Thus, it appears that Paul in this chapter is certainly engaging texts in Deut 22, and perhaps Deut 27:20. That Paul is not merely engaging this one chapter is evident from his vice list in v. 11 (πόρνος ἢ πλεονέκτης ἢ εἰδωλολάτρης ἢ λοίδορος ἢ μέθυσος ἢ ἅρπαξ).[22] This list is important for our consideration of the Scripture text cited in v. 13c. Five of these vices not only find a parallel in Deuteronomy, but also, according to Deuteronomy, “warrant exclusion” from the covenant community.[23] Fornication corresponds to Deut 22:20–22, 30. While greed has “no parallel” in Deuteronomy, it is “paired with ‘robbers’ in 1 Cor 5:9.”[24] Greed may find conceptual pairing, then, with the final item in this list, theft, which corresponds to Deut 24:7. Idolatry corresponds to Deut 17:2–7. Reviling corresponds to Deut 19:15–19. Drunkenness corresponds to Deut 21:20–21.

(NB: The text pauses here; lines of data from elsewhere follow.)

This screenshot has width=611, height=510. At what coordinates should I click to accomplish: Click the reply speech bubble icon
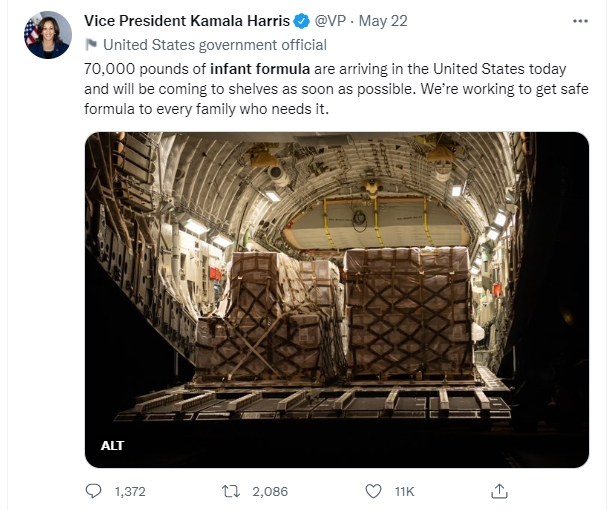pos(93,491)
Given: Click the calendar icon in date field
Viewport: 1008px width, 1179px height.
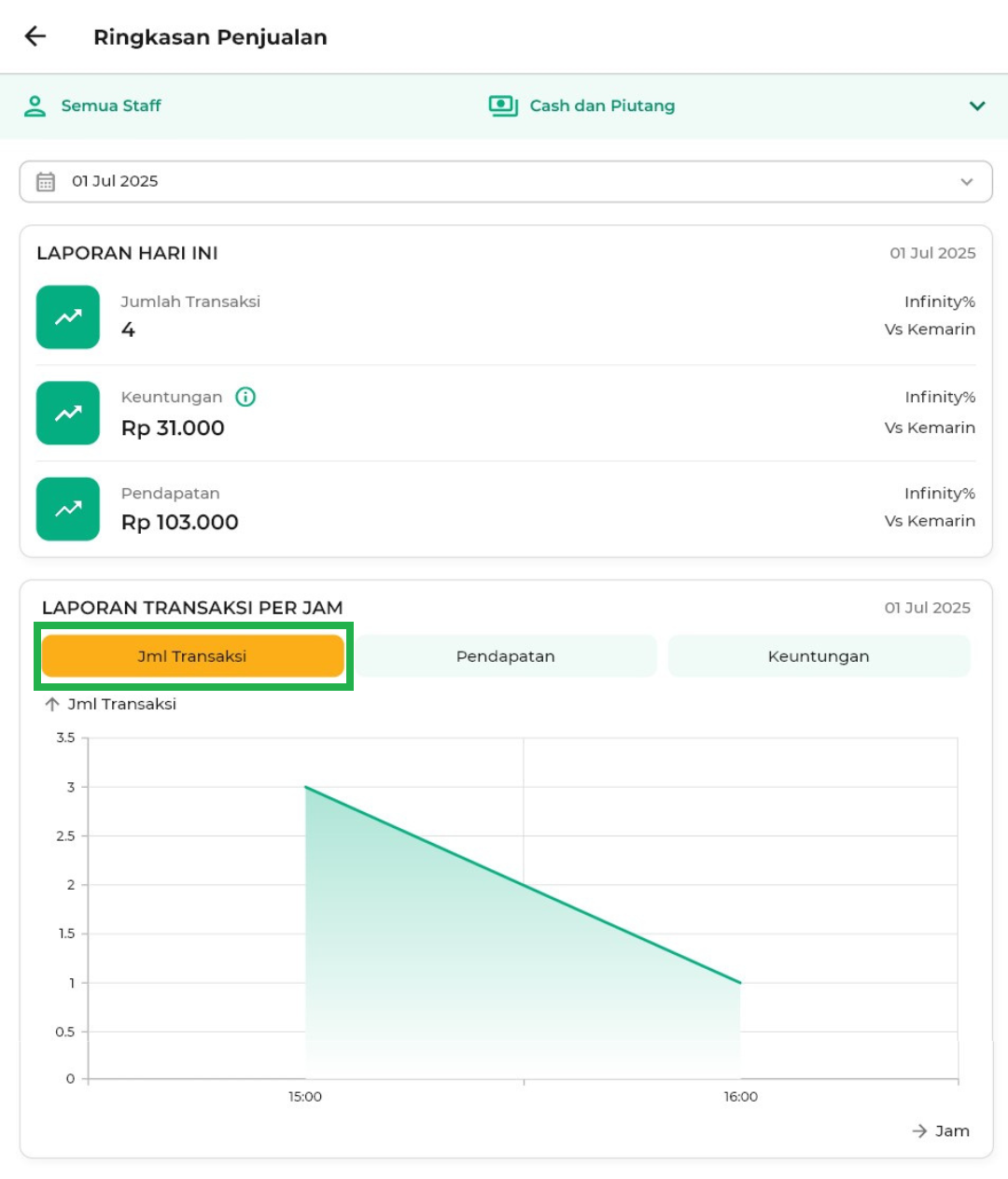Looking at the screenshot, I should tap(46, 182).
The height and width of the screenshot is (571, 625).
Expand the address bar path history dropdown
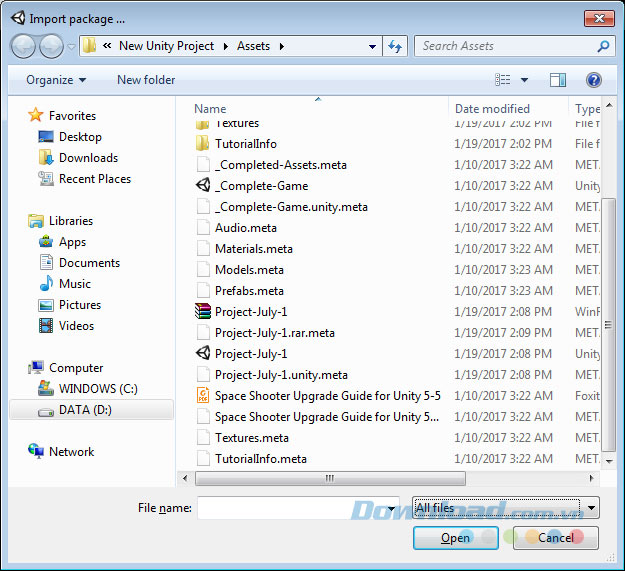coord(372,46)
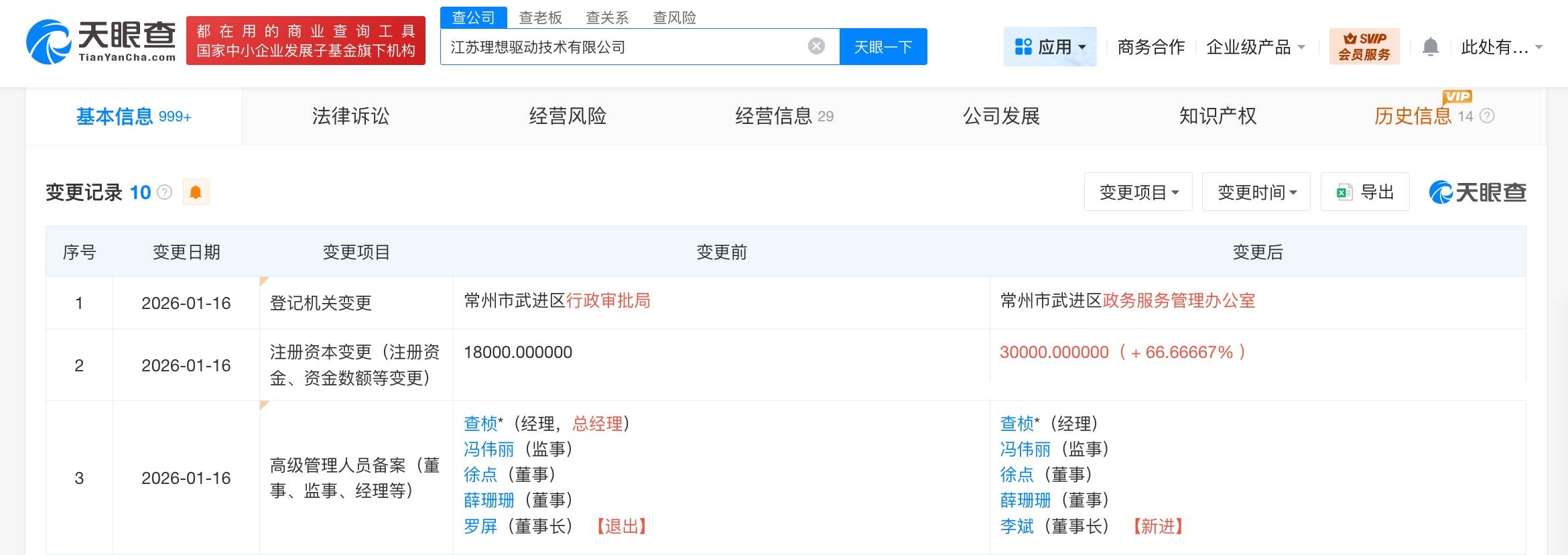This screenshot has height=555, width=1568.
Task: Clear the search box with X icon
Action: [x=815, y=46]
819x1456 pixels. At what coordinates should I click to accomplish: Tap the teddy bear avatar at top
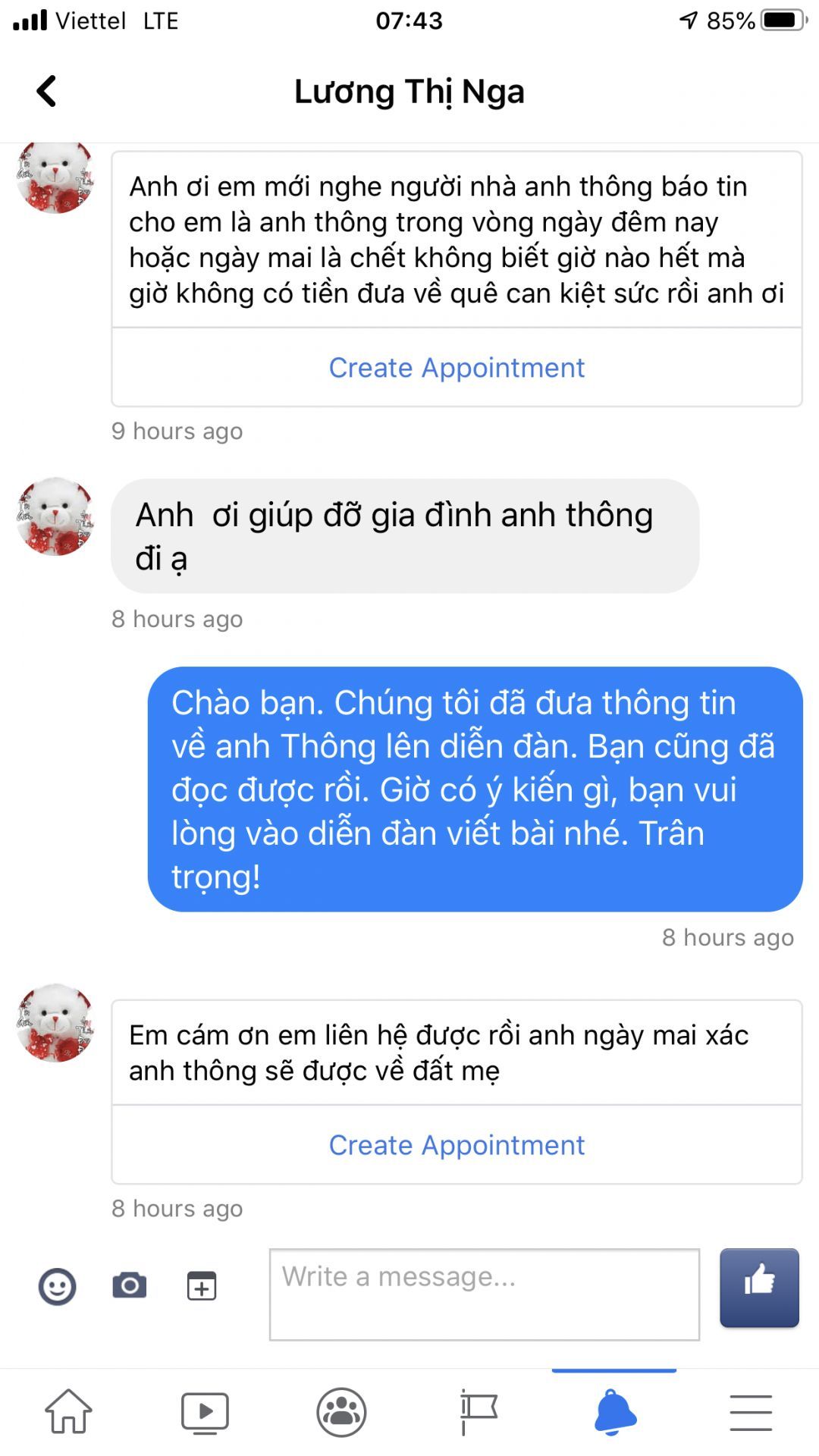(55, 178)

Whether or not Paul has crafted his vice list both to echo the argumentative structure of this portion of the epistle and to “follow the canonical order of [these vices’] occurrence in Deuteronomy,” two matters are clear.[25] First, Paul signals in v. 11 what we have argued is evident on other grounds—that Paul is self-consciously citing Deuteronomy in v. 13c.[26] Second, and perhaps more importantly, v. 11 indicates that Paul’s engagement of Deuteronomy in this chapter is not confined to an isolated verse. Paul’s argument is thick with Deuteronomic references that bear out the apostle’s sustained engagement with that book of Scripture throughout 1 Cor 5 (vv. 5:1, 11, 13). This is not necessarily to deny the presence in this chapter of other influences from elsewhere within Scripture, or even from outside Scripture. It is to say that the form of Paul’s argument in 1 Cor 5 compels us to reflect further on what ways Deuteronomy has provided Paul both the vocabulary and categories with which he reasons in this chapter.

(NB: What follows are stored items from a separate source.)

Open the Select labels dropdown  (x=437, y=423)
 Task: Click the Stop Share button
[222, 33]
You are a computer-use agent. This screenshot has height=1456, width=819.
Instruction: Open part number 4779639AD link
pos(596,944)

Our second and final question is, For what purpose(s) has Paul chosen these particular Deuteronomic texts at the important, concluding juncture of his argument (v. 13c)? To put the question another way in light of our conclusions above, Why are the Deuteronomic expulsion texts important to Paul in 1 Cor 5? As both Rosner and Hays have observed, Paul’s argument surely assumes an identity between Israel and the Corinthian church as covenant community.[27] Paul will formally articulate this identity in 1 Cor 10, but it is palpably present already in 1 Cor 5. Paul here is transferring elements of Israel’s identity to that of the Corinthian church. Like Israel, these Gentile believers are in covenant with God, under obligation to God to pursue holiness, and subject to exclusion from the covenant community for gross and scandalous immoral behavior.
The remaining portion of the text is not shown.